* [What you will do]
Copy the rows, starting at the first one and ending at the one that contains "point(687,273)", and replace "GUI agent" with "interface agent" while keeping everything else the same.

* [Listed entries]

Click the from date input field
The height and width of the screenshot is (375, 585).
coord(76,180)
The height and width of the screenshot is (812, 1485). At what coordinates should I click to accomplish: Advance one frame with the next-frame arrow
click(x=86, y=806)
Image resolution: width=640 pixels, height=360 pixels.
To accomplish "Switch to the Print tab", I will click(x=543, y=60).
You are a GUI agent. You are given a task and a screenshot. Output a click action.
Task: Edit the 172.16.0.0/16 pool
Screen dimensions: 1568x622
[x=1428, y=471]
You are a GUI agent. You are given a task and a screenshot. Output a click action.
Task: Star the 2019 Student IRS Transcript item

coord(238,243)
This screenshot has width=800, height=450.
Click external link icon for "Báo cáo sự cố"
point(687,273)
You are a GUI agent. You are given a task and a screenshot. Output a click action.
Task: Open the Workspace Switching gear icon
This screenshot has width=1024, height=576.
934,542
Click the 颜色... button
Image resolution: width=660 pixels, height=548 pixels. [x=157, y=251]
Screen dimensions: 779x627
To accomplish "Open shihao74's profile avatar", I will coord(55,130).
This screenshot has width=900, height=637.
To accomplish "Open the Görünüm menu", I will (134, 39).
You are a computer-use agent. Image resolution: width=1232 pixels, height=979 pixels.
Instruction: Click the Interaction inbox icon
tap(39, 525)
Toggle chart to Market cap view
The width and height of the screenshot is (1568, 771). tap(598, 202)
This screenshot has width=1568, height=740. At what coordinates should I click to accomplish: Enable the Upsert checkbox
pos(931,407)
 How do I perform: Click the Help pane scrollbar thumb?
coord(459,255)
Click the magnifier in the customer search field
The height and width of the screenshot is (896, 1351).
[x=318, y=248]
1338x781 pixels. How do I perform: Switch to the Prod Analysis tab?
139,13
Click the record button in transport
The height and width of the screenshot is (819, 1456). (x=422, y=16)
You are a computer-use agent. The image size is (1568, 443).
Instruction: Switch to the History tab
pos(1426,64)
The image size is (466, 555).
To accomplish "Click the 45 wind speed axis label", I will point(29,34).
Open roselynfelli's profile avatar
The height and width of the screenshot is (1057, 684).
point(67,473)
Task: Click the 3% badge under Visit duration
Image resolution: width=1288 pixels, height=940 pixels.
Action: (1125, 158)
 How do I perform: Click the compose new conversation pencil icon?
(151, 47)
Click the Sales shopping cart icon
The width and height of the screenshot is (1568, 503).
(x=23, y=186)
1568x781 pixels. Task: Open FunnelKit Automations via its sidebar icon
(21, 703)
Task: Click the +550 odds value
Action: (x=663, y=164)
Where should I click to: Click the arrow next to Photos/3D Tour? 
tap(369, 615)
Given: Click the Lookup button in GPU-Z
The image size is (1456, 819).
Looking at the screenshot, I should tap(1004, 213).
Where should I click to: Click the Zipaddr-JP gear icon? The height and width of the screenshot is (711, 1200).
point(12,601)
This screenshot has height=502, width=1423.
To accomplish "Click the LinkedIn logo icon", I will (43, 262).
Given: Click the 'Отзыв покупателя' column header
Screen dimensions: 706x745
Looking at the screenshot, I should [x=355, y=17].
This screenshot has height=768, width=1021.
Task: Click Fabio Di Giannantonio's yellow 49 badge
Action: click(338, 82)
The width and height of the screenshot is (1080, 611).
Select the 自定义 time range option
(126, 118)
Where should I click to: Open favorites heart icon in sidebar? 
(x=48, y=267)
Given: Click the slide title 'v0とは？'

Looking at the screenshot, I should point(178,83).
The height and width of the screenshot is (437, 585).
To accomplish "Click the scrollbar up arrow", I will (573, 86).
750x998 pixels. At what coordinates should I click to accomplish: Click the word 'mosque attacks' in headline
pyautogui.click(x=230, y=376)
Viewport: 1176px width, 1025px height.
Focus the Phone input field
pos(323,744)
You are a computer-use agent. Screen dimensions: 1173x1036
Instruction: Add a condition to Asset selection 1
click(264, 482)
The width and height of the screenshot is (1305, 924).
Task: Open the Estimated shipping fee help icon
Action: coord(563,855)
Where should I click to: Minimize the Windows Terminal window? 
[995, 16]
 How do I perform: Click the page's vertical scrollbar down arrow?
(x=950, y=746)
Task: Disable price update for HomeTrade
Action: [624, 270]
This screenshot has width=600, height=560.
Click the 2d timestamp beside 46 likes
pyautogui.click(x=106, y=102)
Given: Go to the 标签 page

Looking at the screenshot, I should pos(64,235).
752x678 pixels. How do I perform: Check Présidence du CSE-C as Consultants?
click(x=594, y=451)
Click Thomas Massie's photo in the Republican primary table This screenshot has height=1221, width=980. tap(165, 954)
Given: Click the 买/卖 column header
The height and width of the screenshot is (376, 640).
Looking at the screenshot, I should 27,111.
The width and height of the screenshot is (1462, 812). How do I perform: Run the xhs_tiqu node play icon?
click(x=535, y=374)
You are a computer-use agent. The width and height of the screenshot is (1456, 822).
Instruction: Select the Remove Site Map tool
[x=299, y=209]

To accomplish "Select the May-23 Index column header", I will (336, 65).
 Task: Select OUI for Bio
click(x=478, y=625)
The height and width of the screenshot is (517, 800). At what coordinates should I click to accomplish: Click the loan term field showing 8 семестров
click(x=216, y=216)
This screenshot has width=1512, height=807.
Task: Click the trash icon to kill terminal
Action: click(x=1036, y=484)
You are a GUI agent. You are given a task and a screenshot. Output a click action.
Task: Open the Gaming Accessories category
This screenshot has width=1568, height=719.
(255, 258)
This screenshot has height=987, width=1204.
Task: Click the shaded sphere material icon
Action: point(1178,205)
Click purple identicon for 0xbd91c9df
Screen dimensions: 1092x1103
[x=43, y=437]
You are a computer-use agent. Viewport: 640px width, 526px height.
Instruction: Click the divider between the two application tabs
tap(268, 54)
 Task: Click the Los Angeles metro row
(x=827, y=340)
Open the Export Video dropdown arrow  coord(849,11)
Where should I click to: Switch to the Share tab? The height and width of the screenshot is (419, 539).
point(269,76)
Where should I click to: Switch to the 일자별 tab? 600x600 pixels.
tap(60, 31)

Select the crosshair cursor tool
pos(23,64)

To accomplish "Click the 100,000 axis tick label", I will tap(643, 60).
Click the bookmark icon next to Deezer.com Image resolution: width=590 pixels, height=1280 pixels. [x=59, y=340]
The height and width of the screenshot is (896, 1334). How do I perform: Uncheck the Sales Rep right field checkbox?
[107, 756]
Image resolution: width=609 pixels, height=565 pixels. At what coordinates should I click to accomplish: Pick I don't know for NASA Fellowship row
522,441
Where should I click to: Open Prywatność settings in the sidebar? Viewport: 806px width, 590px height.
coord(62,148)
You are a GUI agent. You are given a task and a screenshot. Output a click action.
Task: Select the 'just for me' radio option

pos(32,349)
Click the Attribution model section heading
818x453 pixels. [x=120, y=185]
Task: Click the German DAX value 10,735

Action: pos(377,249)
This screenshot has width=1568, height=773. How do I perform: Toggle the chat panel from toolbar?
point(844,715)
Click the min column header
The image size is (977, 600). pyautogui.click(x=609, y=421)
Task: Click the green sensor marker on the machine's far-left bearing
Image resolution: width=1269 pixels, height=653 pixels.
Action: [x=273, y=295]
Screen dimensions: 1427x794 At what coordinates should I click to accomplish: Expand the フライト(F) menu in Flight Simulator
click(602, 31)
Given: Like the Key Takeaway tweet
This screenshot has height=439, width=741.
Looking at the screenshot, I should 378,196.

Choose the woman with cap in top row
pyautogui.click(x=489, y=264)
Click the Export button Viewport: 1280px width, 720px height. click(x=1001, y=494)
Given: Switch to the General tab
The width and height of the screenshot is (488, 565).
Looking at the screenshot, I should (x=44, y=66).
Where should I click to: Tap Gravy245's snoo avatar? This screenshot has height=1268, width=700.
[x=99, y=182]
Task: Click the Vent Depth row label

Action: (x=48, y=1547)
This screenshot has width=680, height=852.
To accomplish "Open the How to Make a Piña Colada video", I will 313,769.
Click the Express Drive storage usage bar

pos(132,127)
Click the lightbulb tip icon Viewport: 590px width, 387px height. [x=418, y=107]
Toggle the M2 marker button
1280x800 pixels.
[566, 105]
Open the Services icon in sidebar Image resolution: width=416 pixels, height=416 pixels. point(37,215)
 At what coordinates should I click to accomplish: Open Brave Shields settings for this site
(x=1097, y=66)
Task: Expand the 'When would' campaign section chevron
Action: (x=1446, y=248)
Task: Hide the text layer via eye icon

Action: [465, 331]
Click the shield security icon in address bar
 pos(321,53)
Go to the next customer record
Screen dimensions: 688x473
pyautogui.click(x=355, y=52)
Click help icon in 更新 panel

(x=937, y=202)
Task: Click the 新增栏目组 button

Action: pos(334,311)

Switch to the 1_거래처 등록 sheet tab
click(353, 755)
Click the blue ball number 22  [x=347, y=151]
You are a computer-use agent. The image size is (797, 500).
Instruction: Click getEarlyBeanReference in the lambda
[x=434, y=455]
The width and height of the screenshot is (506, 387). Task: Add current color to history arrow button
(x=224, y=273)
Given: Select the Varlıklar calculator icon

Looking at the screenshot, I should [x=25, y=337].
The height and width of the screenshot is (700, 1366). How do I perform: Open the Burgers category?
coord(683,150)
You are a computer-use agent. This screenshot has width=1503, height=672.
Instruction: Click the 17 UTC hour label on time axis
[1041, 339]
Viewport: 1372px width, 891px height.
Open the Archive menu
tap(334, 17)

* [Task solution]
Click the from date input field
The height and width of the screenshot is (375, 585).
coord(76,180)
The height and width of the screenshot is (812, 1485). At what coordinates should I click to accomplish: Advance one frame with the next-frame arrow
click(x=86, y=806)
Image resolution: width=640 pixels, height=360 pixels.
To accomplish "Switch to the Print tab", I will click(x=543, y=60).
You are a interface agent. You are given a task and a screenshot. Output a click action.
Task: Edit the 172.16.0.0/16 pool
Screen dimensions: 1568x622
[x=1428, y=471]
You are a interface agent. You are given a task and a screenshot. Output a click action.
Task: Star the 2019 Student IRS Transcript item

coord(238,243)
This screenshot has width=800, height=450.
Click external link icon for "Báo cáo sự cố"
point(687,273)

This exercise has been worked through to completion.